The most important risk factor for Alzheimer's disease is age. The presence of dementia in the family may also increase this risk. Although these are uncontrolled risk factors, another issue that should be kept in mind is that there are risk factors that we are able to control. Dementia is easier and can develop earlier in people with a low educational level, or in people who suffer from intense vascular risk factors such as diabetes, hypertension, high cholesterol, smoking and obesity. It is very important to avoid these risk factors that we can control.

Is Treatment Available?

There is no definitive treatment for Alzheimer's disease; however the progression can be slowed down. Currently used drugs for Alzheimer's patients are aimed at increasing the hormones involved in the communication and memory between nerve cells and slowing the rate of cell loss for this very purpose. Newly developed and studied drugs aim to prevent the accumulation of bad proteins that build up in brain cells and cause premature death of the cells. However, it should be remembered that it is possible to control the behavioral changes and depression that may occur during the dementia process with drugs.

What Advice can be given to People Close to Dementia Sufferers?

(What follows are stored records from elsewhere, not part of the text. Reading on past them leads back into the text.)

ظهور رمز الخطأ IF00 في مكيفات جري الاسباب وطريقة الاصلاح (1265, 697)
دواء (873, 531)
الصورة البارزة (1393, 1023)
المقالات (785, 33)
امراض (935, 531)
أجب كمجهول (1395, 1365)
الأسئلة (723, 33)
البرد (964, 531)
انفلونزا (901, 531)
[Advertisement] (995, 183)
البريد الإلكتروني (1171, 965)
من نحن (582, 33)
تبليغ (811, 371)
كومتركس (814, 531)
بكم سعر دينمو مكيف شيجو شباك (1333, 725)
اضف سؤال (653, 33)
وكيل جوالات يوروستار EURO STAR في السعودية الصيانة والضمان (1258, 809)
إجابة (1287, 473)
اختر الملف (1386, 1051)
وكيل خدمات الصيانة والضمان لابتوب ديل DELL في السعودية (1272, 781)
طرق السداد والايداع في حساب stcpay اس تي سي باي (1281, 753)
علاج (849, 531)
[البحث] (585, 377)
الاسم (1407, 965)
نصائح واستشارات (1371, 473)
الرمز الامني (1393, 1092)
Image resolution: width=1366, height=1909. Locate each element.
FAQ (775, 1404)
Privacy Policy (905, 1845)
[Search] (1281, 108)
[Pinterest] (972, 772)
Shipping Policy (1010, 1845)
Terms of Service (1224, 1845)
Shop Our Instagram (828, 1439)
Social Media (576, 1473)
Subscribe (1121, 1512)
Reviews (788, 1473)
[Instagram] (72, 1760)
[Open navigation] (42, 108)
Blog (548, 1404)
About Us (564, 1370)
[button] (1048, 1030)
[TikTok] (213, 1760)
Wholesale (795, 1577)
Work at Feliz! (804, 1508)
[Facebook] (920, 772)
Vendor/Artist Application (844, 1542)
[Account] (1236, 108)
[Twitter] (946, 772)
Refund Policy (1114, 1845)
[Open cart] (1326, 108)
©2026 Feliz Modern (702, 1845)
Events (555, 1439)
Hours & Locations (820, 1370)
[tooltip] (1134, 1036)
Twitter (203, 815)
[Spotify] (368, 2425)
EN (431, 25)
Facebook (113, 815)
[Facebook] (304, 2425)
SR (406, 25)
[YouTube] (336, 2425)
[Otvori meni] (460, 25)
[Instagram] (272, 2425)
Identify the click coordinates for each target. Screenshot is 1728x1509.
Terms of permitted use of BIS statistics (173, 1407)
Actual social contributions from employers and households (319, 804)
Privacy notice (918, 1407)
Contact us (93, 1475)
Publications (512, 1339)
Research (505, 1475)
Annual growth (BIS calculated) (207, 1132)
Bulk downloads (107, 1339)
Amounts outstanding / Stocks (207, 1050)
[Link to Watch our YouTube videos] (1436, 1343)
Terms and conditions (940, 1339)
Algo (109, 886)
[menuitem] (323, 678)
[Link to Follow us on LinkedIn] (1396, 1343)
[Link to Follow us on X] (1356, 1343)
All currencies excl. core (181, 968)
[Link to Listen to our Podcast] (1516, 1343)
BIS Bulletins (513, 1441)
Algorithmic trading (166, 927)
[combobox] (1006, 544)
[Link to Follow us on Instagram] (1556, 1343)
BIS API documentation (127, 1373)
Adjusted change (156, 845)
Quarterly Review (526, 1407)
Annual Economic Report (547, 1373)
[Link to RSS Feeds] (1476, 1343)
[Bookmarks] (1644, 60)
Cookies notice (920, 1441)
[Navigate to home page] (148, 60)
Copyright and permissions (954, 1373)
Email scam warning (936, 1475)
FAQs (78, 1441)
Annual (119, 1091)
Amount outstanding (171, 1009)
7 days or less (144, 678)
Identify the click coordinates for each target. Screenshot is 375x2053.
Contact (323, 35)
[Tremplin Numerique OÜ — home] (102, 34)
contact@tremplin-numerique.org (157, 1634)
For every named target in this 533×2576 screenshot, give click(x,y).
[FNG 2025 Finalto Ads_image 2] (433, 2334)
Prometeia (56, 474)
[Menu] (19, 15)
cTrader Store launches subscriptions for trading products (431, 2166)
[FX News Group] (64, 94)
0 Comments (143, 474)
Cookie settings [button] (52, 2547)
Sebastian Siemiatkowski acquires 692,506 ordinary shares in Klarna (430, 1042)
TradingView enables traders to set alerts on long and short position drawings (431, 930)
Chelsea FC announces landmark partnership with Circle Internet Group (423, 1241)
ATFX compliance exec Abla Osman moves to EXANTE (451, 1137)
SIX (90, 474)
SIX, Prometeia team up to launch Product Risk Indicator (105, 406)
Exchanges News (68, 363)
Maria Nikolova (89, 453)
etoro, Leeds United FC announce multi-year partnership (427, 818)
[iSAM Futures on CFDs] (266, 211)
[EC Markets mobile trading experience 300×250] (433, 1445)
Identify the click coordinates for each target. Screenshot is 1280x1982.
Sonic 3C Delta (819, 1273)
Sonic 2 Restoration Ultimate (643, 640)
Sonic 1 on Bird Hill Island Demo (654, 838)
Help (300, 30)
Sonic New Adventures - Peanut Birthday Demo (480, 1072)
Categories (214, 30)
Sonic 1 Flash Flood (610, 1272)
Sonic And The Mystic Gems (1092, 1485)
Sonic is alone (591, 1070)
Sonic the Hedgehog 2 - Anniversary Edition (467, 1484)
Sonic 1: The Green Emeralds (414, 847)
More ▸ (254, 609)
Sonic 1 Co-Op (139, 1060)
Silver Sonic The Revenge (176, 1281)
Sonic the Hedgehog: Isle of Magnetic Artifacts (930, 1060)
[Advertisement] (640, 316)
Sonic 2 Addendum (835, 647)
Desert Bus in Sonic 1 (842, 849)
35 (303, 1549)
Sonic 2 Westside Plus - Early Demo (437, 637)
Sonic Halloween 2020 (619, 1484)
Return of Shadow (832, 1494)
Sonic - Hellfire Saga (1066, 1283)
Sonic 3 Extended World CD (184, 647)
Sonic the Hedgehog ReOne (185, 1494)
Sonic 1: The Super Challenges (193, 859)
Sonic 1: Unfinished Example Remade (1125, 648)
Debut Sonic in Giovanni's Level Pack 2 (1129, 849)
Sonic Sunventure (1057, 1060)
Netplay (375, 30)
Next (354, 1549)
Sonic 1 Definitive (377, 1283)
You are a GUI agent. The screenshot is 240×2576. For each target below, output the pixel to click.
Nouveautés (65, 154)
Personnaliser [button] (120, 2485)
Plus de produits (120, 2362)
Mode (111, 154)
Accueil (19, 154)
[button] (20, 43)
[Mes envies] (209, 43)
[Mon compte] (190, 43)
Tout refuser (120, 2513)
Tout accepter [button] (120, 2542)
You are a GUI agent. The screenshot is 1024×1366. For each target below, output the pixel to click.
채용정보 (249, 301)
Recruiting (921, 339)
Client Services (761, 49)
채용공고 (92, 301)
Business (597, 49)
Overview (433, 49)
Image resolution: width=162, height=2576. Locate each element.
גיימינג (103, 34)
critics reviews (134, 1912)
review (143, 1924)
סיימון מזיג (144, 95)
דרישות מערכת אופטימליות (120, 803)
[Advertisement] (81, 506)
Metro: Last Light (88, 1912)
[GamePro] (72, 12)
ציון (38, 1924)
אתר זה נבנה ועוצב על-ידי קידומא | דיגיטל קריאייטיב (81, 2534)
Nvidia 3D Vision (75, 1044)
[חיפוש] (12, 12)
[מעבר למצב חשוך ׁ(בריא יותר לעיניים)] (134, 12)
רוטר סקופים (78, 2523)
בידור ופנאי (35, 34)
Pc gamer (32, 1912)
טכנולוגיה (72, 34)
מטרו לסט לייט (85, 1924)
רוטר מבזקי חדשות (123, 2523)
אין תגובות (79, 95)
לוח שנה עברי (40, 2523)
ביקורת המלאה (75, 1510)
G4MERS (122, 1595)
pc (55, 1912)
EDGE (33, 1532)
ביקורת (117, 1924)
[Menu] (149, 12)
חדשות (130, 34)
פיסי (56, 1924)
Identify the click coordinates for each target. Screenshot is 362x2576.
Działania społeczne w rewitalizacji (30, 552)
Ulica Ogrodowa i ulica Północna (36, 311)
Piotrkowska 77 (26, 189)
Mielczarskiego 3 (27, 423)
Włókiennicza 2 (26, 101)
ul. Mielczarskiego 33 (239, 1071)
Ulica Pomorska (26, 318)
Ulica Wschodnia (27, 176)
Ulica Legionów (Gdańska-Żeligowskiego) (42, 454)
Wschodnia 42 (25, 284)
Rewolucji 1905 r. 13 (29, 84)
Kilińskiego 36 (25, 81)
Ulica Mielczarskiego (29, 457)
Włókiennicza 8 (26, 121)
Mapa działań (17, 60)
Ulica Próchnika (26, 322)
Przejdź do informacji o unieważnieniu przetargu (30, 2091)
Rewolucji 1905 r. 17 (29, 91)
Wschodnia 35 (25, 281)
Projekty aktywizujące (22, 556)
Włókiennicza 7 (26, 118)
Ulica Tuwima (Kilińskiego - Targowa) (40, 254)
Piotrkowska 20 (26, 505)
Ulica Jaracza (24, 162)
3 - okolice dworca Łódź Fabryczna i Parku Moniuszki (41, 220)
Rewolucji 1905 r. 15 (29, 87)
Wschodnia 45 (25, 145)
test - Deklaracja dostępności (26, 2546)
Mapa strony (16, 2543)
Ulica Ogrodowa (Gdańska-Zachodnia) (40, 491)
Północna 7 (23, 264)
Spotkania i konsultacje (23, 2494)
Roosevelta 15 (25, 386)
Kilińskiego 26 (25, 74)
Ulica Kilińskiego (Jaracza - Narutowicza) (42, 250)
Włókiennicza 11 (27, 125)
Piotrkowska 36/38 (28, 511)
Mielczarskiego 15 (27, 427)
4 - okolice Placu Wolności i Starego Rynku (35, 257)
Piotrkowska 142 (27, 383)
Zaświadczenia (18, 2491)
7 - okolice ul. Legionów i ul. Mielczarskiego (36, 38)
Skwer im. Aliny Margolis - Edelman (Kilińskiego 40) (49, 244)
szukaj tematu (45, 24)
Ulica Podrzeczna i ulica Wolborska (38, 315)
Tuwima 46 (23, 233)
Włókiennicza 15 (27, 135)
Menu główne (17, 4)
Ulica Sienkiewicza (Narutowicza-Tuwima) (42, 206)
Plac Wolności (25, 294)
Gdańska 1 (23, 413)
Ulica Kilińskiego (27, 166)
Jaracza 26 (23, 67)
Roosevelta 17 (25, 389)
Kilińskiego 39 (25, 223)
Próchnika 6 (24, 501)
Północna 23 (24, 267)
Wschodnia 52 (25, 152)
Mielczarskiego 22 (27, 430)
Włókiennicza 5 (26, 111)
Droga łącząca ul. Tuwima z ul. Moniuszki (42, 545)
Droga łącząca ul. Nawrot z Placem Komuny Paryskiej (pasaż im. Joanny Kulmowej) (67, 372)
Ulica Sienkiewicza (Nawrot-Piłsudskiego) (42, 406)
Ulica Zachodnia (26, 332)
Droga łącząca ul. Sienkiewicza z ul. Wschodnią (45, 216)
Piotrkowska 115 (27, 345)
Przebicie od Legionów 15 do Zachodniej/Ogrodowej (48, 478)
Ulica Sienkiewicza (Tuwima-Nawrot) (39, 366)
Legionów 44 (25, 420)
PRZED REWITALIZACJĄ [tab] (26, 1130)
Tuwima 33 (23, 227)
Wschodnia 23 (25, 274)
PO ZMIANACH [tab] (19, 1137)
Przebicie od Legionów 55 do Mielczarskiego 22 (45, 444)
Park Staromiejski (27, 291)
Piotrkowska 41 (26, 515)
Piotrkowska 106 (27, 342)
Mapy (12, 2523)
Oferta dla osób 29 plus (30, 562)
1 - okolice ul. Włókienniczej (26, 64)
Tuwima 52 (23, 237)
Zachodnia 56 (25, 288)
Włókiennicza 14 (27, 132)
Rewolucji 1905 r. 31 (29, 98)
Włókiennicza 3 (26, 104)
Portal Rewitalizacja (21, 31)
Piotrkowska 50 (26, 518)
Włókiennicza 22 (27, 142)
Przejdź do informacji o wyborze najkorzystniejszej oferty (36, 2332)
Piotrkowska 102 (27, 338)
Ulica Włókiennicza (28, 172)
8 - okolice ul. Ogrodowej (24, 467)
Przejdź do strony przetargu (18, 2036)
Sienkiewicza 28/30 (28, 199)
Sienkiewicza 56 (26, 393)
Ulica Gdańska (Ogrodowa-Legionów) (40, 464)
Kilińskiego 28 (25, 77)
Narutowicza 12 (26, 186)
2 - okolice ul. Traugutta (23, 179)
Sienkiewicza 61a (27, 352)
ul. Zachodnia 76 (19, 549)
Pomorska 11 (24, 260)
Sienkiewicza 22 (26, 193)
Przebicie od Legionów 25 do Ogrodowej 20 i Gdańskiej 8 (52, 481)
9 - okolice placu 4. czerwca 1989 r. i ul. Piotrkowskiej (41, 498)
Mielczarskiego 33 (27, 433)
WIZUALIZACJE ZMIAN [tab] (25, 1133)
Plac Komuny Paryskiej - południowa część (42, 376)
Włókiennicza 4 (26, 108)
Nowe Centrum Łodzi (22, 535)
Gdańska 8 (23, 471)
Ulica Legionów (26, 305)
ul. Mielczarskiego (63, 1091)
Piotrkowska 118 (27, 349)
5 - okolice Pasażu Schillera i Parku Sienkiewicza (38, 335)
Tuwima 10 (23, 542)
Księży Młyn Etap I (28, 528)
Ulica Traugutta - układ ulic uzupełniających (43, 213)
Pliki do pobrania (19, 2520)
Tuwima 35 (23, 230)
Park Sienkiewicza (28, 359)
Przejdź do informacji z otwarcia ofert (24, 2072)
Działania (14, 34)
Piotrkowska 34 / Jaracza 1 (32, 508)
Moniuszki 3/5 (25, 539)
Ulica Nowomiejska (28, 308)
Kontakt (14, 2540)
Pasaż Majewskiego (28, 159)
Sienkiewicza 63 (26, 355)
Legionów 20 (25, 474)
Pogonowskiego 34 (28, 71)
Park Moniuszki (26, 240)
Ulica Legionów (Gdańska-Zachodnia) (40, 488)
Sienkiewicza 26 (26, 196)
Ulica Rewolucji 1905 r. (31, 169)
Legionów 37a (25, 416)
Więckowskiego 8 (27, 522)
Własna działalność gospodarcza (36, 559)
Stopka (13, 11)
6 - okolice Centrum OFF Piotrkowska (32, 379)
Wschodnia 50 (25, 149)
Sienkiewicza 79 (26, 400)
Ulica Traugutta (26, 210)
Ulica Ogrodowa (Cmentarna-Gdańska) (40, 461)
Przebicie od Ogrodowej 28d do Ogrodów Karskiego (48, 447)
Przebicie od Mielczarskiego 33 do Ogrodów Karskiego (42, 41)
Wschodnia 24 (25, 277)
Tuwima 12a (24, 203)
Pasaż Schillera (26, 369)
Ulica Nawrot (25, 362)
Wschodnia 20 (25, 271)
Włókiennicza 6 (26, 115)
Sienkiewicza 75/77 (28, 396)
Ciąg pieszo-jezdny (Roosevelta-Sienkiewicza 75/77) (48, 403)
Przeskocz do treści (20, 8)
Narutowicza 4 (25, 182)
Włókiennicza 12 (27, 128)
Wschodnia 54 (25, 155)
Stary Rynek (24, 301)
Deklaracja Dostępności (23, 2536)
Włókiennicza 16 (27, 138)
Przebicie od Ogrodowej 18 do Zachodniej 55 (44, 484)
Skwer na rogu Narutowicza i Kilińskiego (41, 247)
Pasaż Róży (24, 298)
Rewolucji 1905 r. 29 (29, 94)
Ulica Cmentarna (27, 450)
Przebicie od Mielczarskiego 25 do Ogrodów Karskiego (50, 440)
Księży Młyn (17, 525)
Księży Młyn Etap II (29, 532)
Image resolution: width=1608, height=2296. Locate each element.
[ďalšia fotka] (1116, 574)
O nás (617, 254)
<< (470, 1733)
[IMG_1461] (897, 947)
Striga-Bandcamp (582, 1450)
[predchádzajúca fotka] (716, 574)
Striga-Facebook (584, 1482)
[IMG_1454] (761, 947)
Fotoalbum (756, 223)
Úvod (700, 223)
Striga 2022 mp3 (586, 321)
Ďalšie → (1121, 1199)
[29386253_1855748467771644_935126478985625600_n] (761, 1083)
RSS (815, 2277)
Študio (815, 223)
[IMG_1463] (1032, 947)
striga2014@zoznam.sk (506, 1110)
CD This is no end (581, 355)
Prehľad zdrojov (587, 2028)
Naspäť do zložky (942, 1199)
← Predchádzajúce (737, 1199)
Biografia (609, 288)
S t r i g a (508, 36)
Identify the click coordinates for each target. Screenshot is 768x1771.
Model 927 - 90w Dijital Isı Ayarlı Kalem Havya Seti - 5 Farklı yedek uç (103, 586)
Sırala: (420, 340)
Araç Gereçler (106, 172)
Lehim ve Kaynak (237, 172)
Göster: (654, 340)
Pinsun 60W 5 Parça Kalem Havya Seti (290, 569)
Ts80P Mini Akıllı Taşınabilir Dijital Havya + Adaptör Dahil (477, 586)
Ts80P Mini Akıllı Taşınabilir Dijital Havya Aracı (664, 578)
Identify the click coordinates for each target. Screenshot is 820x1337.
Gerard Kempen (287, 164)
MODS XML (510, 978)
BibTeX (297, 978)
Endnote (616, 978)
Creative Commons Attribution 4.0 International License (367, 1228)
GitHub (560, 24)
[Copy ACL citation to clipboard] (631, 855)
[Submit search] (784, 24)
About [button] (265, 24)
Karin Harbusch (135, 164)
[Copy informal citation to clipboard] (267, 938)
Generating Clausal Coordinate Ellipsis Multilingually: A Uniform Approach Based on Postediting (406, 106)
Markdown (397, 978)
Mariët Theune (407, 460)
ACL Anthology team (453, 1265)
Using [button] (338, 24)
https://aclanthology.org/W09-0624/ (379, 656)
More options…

The dementia process, which is a progressive process with new symptoms appearing as time passes, can sometimes be very challenging for the relatives of the patient with difficulties experienced relating to the patients care. Dealing with all of this can be frustrating for anyone. It is important to get support from your relatives and to distribute tasks within the family during these difficult days. Routines we do in our daily life without realising can be difficult for dementia patients. Help your patient, but try not to do everything for them as much as possible. Form short and simple sentences when communicating with them and when you start speaking, first make sure you have their attention. It should always be kept in mind that they are still the same person you loved very much; there are only behavioral changes due to illness. These behaviors are not intentional or wanted on their behalf.